Action item:
Replicate the data exactly, every line included.

** Records for this task follows **

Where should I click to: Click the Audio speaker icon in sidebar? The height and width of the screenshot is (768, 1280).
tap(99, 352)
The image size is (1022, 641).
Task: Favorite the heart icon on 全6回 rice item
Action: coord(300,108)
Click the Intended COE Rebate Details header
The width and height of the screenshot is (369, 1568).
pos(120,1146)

** End of Records for this task **

Response box:
Where should I click to: Click the Audio speaker icon in sidebar? The height and width of the screenshot is (768, 1280).
tap(99, 352)
The image size is (1022, 641).
Task: Favorite the heart icon on 全6回 rice item
Action: coord(300,108)
Click the Intended COE Rebate Details header
The width and height of the screenshot is (369, 1568).
pos(120,1146)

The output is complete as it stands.